Where a line looks odd, keep it as it is and transcribe all the material.
***
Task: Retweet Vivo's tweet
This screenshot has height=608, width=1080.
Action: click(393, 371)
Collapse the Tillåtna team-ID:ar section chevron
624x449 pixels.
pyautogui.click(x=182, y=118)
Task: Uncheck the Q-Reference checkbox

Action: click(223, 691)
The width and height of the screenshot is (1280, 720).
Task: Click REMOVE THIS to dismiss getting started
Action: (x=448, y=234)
***
▸ **Response**
Task: Retweet Vivo's tweet
This screenshot has height=608, width=1080.
Action: click(393, 371)
Collapse the Tillåtna team-ID:ar section chevron
624x449 pixels.
pyautogui.click(x=182, y=118)
Task: Uncheck the Q-Reference checkbox

Action: click(223, 691)
The width and height of the screenshot is (1280, 720).
Task: Click REMOVE THIS to dismiss getting started
Action: (x=448, y=234)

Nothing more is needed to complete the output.